A demo implementation of fast, factorized, on the fly, tomographic far field X-ray diffraction microscopy imaging.
In the setting of scanning-3DXRD/HEDM we show how a special block-partioned system matrix factorization can be exploited to achieve a memory efficient and fast GPU-accelerated diffraction model implementation. This repository serves as a supplementary material for a publication currently under per-review that describes the mathematics and background for this demo library. DOI links will be made available upon publication.

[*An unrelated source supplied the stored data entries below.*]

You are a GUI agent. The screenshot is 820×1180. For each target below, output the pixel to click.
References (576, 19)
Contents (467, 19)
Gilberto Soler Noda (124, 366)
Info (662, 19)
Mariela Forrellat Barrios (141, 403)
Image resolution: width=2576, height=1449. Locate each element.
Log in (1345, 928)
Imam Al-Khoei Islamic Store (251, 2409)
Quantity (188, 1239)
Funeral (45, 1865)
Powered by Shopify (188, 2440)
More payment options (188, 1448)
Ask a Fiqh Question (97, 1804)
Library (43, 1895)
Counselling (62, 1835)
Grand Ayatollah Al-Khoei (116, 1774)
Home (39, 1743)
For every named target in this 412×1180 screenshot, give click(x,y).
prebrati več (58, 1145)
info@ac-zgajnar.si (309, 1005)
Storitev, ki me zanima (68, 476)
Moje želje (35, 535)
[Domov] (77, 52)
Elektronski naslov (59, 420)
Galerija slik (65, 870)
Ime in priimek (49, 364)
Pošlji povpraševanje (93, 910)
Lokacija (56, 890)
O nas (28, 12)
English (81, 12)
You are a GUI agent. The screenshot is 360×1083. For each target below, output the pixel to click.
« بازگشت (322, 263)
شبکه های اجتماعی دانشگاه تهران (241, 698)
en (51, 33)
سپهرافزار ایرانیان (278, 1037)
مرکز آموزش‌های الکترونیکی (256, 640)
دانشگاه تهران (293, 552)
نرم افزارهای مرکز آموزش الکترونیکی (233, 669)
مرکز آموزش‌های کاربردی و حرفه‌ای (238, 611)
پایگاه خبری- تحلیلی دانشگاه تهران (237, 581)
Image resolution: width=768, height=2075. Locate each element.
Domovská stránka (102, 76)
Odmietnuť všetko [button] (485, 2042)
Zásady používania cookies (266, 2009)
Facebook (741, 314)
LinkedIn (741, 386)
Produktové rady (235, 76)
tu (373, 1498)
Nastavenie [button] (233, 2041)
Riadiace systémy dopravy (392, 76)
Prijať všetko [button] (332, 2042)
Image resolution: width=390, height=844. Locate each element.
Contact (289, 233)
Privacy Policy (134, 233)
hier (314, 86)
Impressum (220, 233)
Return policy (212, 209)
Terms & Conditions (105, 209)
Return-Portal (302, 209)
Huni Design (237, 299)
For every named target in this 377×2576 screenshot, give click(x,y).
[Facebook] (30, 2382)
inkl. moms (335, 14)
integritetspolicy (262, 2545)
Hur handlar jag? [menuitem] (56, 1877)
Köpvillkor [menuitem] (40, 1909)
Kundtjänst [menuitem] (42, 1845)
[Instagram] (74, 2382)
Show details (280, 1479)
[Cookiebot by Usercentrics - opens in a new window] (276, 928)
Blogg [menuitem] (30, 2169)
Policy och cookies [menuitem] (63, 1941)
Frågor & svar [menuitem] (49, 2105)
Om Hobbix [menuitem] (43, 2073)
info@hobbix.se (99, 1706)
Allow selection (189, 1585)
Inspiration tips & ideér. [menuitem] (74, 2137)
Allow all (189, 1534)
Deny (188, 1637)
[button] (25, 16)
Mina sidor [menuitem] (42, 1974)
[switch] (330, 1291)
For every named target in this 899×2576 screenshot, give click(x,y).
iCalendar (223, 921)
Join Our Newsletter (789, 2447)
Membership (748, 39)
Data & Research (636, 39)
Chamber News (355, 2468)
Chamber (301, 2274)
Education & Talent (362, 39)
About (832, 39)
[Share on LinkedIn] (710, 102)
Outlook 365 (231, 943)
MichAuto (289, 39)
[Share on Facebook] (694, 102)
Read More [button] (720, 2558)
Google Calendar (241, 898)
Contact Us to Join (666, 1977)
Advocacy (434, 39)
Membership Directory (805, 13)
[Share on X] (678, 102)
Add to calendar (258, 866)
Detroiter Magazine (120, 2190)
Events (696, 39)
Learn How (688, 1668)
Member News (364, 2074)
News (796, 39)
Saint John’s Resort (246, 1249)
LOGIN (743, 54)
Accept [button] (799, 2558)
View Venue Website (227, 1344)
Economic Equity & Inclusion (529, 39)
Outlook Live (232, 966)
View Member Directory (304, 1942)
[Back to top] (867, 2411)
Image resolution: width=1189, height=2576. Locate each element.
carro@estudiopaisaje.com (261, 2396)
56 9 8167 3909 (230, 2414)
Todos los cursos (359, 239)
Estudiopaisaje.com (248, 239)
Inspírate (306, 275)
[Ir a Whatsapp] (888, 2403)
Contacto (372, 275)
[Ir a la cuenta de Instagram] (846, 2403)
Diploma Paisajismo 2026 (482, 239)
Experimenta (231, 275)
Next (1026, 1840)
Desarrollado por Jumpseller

After installing the lib, please head to the demo folder and checkout the simulate_diffraction.py
script which generates diffraction data into the demo/data
folder. The data represents a single grain slice of alpha-quartz featuring both intragranular misorientations as well as strain, as can be seen below:
The scripts reconstruct_strain.py
and reconstruct_ub.py
illustrate how intragranular strain and orientation reconstruction can take place using the simulated diffraction data.
Requirements: conda python environment, with 64 bit Python 3.7, 3.8 or 3.9.
Install anaconda and create a new conda environment in your terminal as
conda create -n flyxdm python=3.9
conda activate flyxdm
The ray-tracing primitives utilise the astra-toolbox for gpu acceleration. You may install these as:
conda install -c astra-toolbox astra-toolbox
Next we install some more dependencies
conda install -c conda-forge matplotlib pip xfab
You may now install flyxdm using pip as
git clone https://github.com/AxelHenningsson/flyxdm.git
cd flyxdm
pip install -e .
This library makes good use of the open source astra-toolbox ray-tracing primitives.